La gauche républicaine telle que vous la décrivez – ou la gauche jacobine décrite par Kévin Boucaud -Victoire – n’est-elle pas la grande perdante de cette séquence électorale ? Et qu’en est-il de la santé du Printemps républicain que l’auteur de La Guerre des gauches annonce chancelante ?

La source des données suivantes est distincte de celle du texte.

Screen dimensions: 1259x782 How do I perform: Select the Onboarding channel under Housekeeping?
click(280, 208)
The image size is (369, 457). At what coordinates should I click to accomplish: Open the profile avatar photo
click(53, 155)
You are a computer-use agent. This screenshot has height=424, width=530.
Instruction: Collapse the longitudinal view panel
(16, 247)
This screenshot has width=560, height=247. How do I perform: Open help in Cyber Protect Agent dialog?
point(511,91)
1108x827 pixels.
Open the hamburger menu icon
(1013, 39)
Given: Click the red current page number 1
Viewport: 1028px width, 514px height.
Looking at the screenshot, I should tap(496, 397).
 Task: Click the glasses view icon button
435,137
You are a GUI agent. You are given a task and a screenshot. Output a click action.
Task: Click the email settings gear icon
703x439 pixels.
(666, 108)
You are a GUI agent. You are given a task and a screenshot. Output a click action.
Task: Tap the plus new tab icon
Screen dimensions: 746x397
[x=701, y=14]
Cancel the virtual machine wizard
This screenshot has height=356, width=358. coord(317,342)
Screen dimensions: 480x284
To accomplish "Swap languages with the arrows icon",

Chancelante non – nous avons près de 500 adhérents et plus de 12 000 personnes dans le réseau alentours -, mais difficilement audible durant la séquence électorale qui a commencé en septembre dernier et qui se poursuivra jusqu’aux législatives. Pour deux raisons simples : le Printemps républicain a choisi explicitement de ne pas prendre position durant la campagne présidentielle, sauf entre les deux tours pour appeler à voter Emmanuel Macron et non pas seulement empêcher Marine Le Pen d’accéder au pouvoir. Il nous semblait que le premier permettait, même si nous n’étions pas d’accord avec lui, de poursuivre une dispute démocratique et républicaine, ce que la victoire de la seconde risquait de rendre impossible. D’où ce choix clair. Notre mouvement était de fait un peu « en sommeil » durant cette période puisqu’il n’avait pas vocation à y être présent, laissant à ses membres toute liberté pour y participer derrière le candidat de leur choix. La seconde raison est à la fois plus inquiétante conjoncturellement et en même temps porteuse d’avenir : il n’y avait dans cette campagne aucun candidat portant nos idées et dans lequel nous aurions pu nous reconnaître. La gauche républicaine telle que nous l’imaginons n’est représentée nulle part aujourd’hui. C’est donc à nous de structurer notre propre offre politique comme nous avons commencé à le faire avant la campagne présidentielle.